Supplied entries:

------------------------------------------------

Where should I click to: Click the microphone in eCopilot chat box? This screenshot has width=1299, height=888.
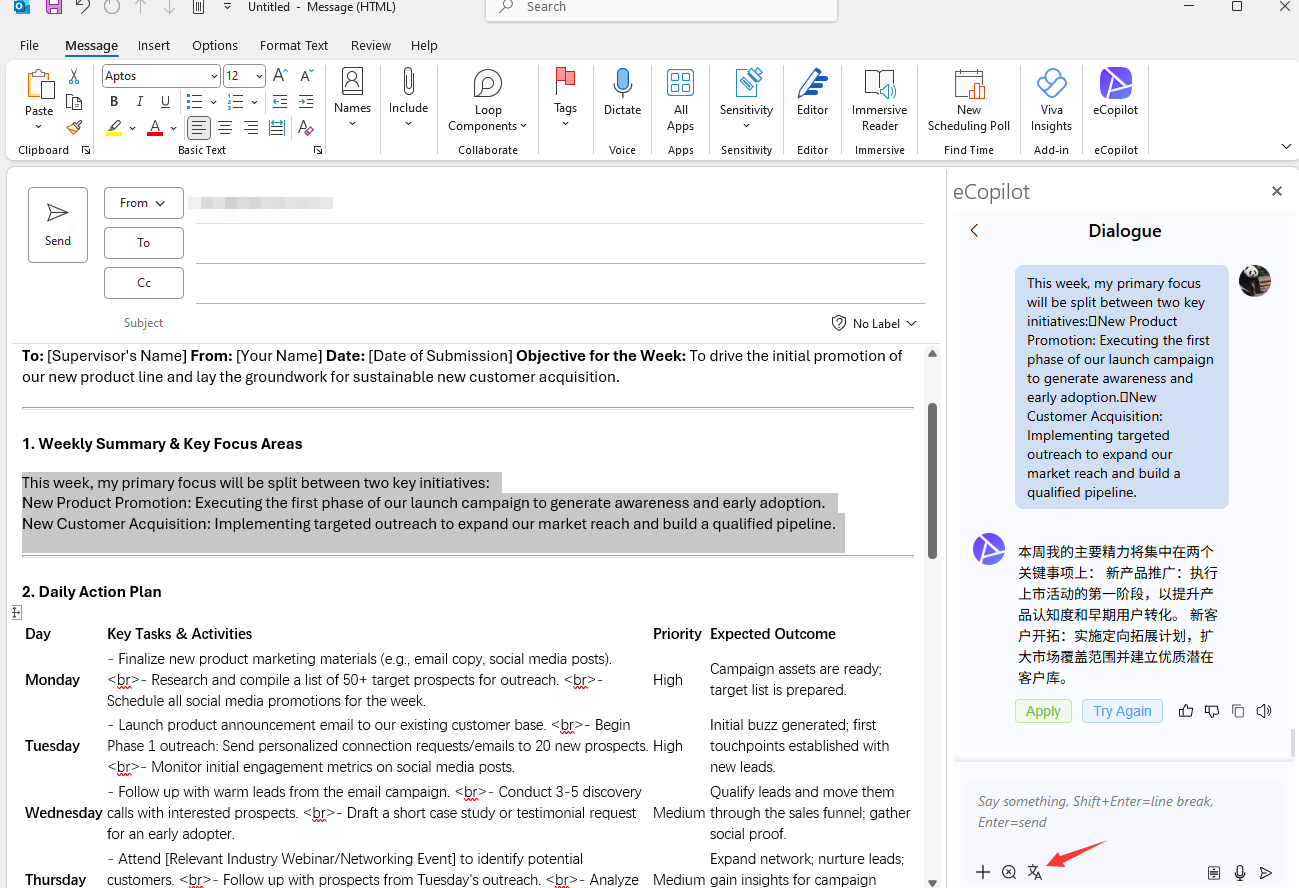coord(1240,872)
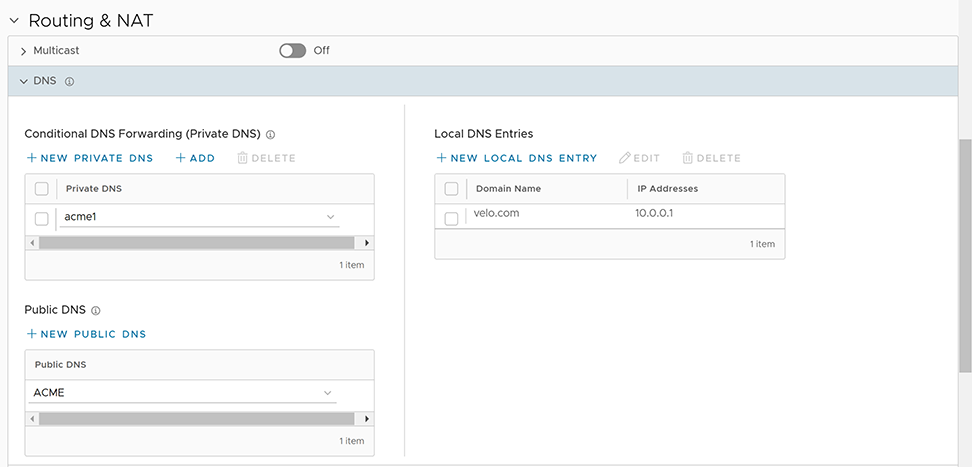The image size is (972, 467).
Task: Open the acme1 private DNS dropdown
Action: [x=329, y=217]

------------------------------------------------

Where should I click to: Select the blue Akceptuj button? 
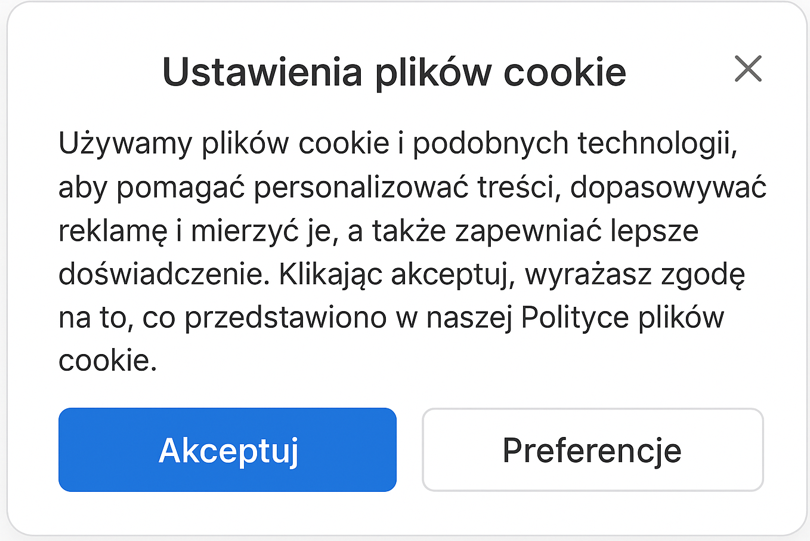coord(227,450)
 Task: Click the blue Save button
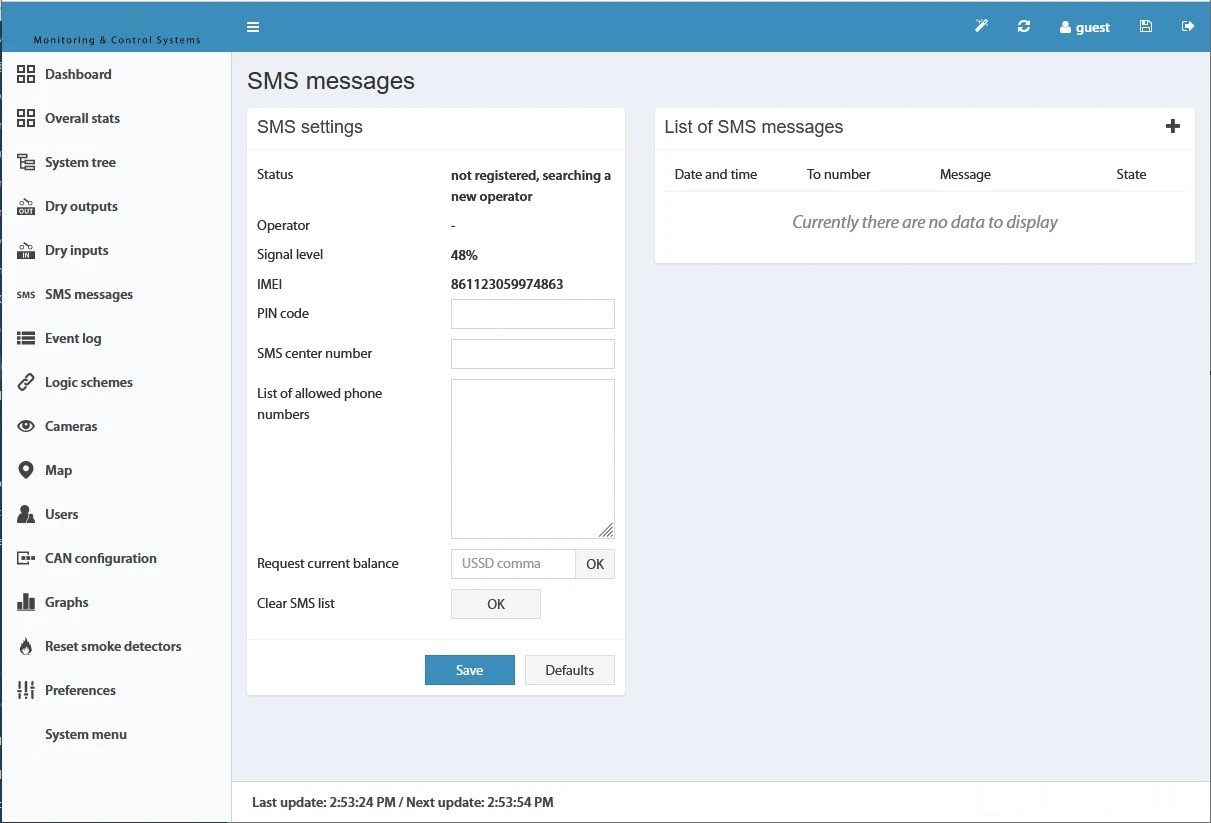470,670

------------------------------------------------

Copy the rows from the line containing "Where should I click to: Click" through the line containing "Action: [x=329, y=217]", including both of those lines, and omit the pictures from your answer.

Result:
Where should I click to: Click the microphone in eCopilot chat box? This screenshot has width=1299, height=888.
coord(1240,872)
The image size is (972, 467).
Task: Open the acme1 private DNS dropdown
Action: [x=329, y=217]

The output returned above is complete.